The climb took us nearly four hours, but it was perfect weather and fabulous scenery.  Not to mention some excellent company.  The company actually got smaller and smaller as we went up.  Pretty soon, it was just Tom, Kelsey M, and myself as people fell behind or turned back.  After about an hour of nearly vertical walking, Tom turned to us and said, “It starts to get a little steep here.”  And then he reminded us that he trained in Special Forces by proceeding to walk up like it was no big thing.  Olly told me once that Tom likes to go running in his village with bricks and water jugs in his backpack.  It shows. 

It was really that steep, not a trick of the camera.

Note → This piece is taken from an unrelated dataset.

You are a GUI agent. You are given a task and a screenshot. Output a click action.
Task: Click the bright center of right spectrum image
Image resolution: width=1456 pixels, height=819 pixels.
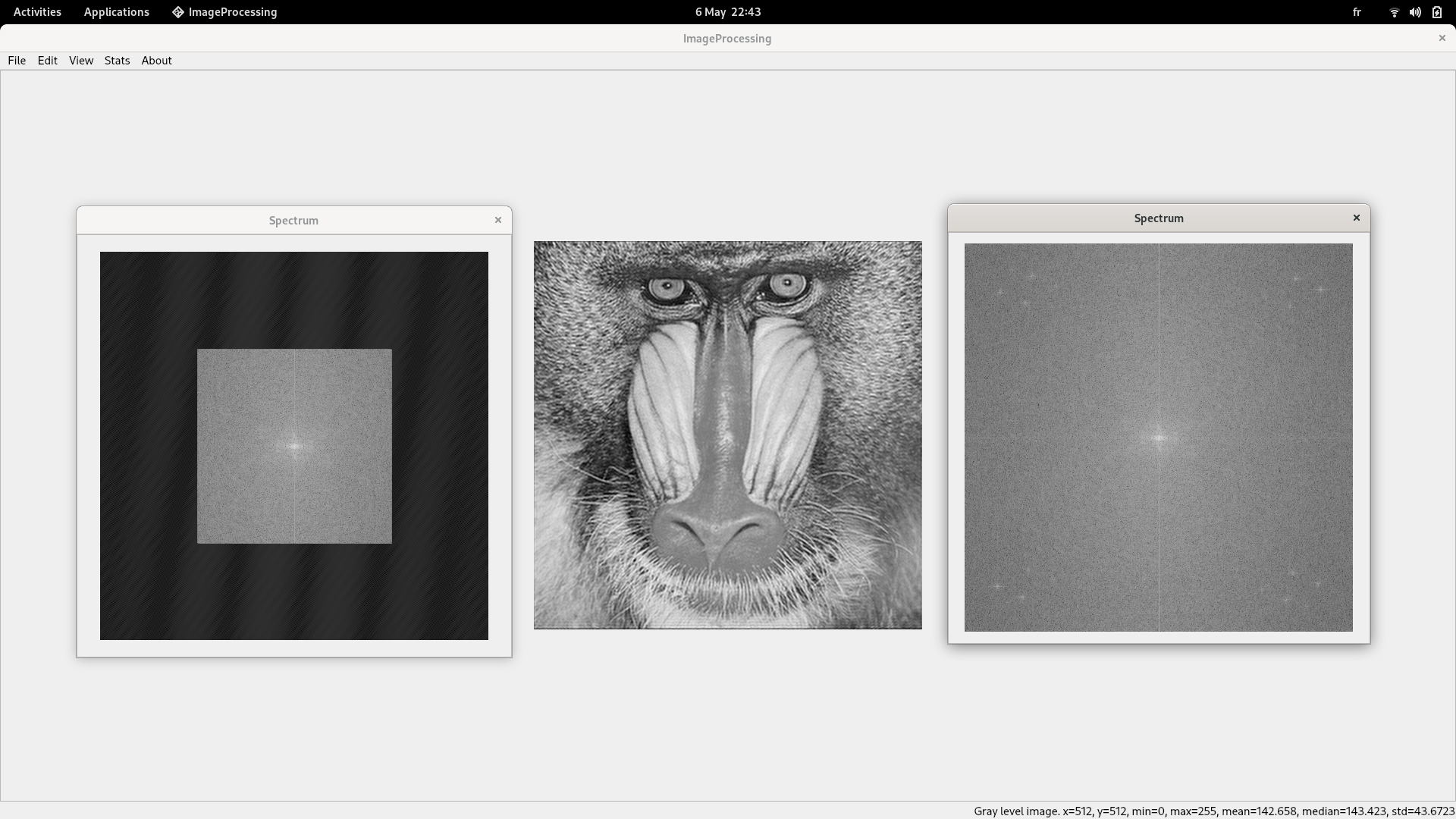pos(1159,438)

Two roads diverged in a yellow wood...

Kelsey and I had a more leisurely scramble.  The leaves were just starting to turn yellow in the woods, and we could see Mount K’azbegi covered in snow in the distance most of the way up.  When we finally made it to the top, I thought the whole hike was worth it. 

Proof!

There was a baptism going on in the church, so I didn’t take any pictures inside.  It was brighter than most Georgian churches I’ve seen, with frescoes on the walls and windows letting in the sun up near the top of the dome.  The outside, of course was spectacular.  Every direction I turned, I could see another angle of the mountains and the town and the snow.  Sengka decided that she wants to move her bedroom there so she can see that view every day.  Max did the next best thing by staying to camp on the mountaintop.

Georgetti Monastery
Mount K'aszbeghi

On the drive back, every seat in the marshrutka was full and a man was crouching on the floor by the door.  I thought he’d be very uncomfortable if he had to stand hunched over like that for the entire three hour drive.  Not long after we left the town, the driver pulled over, and a man standing by the road opened the door.  He handed a stick to the man inside.  It was a pretty nice stick, about the size of a walking stick, but I really want to know how long that man was standing by the side of the road with a stick.  We drove a bit further on, and the driver pulled over again.  The man who was now holding the stick hopped out and started walking off toward… well, nothing that I could see.  This whole exchange was so baffling that I’m still trying to think of a reason for it.  Any ideas?

This was on the way back to Tbilisi

That evening in Tbilisi, and the whole of Sunday was kind of a celebration of all the food we’ve been missing in our respective towns and villages.  Fajitas, chips and salsa, strawberry ice cream, omelettes, schwarma, chocolate, everything.  I ate so much, and it was all amazing.  Georgian food is good, but I was missing the variety. 

I missed the last marshrutka back to Telavi, so I had to take a taxi.  The old lady beside me in the taxi decided that I would marry her grandson.  She didn’t seem to care that I’ve never met her husband and I’m already married.  My wedding is all worked out in her head, apparently.  His name is Giorgi, and he is seventeen.  Be still, my beating heart.